BEGIN SUPPLIED PASSAGE
Here we are showing two charts. A uranium ETF is on the left. On the right, we have a solar ETF. How many articles have you seen about “green” energy over the last year or two? Now, how many of those articles have mentioned solar energy versus how many have mentioned nuclear energy?
The point that I am trying to make with this side by side comparison is that we have a bias towards technical analysis as technical analysis ignores the narrative. Every CEO wants to create a positive story around his company and why investors should continue to invest in his company. (And, no, I’m not being sexist. I’m simply referring to the traditional definition of “man” in a Proto-Germanic sense; i.e. gender neutral.) However, that narrative is just a story. Sometimes stories are true. Sometimes they are fiction.
But price never lies.
So, we present this side-by-side view of a nuclear ETF and a solar ETF. Most are familiar with the solar story. But would you want to invest in it? Or would you rather invest in the uranium story?
END SUPPLIED PASSAGE
— WHAT TO WORK ON —
1. Reproduce the stretch of the uranium and solar ETF passage from "So, we present" through "the uranium story?".
2. Shorten the paragraph of the uranium and solar ETF passage that begins "The point that I am trying to make," keeping its main facts.
BEGIN COLLECTED DATA
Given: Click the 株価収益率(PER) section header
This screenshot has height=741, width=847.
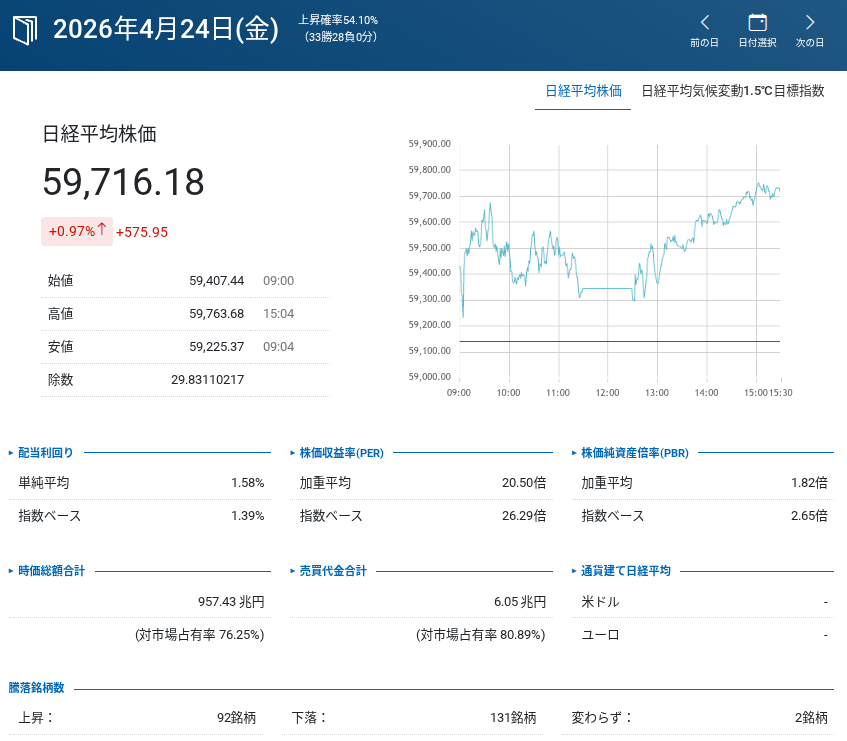Looking at the screenshot, I should 341,453.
END COLLECTED DATA
— SOLUTIONS TO THE PROBLEMS —
1.
So, we present this side-by-side view of a nuclear ETF and a solar ETF. Most are familiar with the solar story. But would you want to invest in it? Or would you rather invest in the uranium story?

2. The side-by-side comparison shows a bias toward technical analysis, because technical analysis ignores the narrative. Every CEO builds a positive story about the company and why investors should keep investing, and "his" is meant in a gender-neutral sense. That narrative is only a story, sometimes true and sometimes fiction.